PROVIDED ENTRIES:
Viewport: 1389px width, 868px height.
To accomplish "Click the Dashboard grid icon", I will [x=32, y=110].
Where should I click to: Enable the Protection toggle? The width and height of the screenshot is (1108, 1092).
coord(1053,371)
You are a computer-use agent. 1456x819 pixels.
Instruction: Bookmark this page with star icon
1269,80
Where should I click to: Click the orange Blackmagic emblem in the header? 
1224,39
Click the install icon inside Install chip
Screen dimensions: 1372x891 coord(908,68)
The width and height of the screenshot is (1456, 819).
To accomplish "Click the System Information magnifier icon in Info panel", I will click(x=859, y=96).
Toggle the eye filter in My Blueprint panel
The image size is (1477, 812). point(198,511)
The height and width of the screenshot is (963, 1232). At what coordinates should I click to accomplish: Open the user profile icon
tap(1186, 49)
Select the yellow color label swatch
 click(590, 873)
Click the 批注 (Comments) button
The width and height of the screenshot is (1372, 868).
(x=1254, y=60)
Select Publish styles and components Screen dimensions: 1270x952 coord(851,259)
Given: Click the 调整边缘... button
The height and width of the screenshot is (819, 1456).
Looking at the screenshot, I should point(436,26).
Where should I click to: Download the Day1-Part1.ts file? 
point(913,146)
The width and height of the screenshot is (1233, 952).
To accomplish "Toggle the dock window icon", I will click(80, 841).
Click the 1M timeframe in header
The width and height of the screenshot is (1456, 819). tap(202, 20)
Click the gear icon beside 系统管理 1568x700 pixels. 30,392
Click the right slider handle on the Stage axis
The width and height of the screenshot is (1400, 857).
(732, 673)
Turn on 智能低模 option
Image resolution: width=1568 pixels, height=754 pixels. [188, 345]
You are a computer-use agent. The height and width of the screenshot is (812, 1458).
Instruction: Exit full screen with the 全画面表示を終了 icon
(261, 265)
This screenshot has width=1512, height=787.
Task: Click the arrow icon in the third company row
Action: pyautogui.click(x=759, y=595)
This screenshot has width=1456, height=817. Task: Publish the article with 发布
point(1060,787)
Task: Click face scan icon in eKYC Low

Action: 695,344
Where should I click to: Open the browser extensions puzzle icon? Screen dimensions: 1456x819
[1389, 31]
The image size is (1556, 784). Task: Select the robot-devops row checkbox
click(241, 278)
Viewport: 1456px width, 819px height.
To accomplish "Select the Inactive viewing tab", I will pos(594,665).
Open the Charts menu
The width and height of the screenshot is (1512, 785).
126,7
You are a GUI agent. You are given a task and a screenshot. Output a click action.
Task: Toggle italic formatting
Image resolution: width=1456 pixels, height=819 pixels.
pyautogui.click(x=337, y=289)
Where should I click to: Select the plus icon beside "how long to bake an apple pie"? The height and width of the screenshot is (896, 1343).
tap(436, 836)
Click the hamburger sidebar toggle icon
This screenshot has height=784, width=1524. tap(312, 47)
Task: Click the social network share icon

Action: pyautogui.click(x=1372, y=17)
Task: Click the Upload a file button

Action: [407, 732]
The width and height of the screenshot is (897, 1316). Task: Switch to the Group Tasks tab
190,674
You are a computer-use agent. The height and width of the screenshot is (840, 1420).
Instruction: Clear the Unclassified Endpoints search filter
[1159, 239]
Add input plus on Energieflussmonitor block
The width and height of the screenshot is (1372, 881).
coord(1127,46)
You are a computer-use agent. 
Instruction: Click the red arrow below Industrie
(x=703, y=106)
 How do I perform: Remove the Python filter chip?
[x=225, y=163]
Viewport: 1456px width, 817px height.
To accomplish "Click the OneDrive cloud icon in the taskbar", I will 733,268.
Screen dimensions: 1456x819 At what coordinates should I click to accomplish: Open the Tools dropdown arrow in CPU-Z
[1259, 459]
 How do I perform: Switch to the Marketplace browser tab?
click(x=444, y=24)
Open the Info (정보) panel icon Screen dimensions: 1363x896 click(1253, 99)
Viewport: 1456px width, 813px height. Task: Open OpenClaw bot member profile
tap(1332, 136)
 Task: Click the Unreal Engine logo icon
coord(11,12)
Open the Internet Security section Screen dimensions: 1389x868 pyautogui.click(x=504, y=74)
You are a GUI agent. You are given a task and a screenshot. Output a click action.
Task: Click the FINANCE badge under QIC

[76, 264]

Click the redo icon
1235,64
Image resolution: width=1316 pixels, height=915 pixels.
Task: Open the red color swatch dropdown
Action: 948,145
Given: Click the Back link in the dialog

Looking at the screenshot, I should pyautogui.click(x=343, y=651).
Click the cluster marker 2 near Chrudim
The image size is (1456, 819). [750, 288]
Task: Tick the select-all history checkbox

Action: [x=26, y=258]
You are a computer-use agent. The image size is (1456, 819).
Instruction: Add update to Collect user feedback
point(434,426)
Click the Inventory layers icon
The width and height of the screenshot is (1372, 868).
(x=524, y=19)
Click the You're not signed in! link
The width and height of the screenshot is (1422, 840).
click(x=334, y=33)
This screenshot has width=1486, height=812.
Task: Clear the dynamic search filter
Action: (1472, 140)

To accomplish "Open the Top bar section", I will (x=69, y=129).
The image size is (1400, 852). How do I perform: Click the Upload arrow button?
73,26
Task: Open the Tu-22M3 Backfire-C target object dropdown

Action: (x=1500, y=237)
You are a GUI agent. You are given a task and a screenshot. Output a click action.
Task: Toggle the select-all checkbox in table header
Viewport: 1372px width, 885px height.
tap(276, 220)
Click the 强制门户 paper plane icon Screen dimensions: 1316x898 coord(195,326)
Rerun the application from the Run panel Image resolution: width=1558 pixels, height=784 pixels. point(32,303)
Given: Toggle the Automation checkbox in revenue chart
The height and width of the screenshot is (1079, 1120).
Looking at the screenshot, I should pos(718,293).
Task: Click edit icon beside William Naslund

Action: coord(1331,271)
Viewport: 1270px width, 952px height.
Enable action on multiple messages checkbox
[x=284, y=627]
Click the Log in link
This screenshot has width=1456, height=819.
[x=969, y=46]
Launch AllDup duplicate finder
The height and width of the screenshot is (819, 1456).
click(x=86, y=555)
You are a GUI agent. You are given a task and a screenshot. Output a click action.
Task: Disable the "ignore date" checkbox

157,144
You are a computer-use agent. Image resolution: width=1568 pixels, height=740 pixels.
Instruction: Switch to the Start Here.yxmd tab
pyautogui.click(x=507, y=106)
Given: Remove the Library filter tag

REQUIREMENT: Go through the entries above and copy each line with "Info" in it.

WRITTEN RESPONSE:
To accomplish "Click the System Information magnifier icon in Info panel", I will click(x=859, y=96).
Open the Info (정보) panel icon Screen dimensions: 1363x896 click(1253, 99)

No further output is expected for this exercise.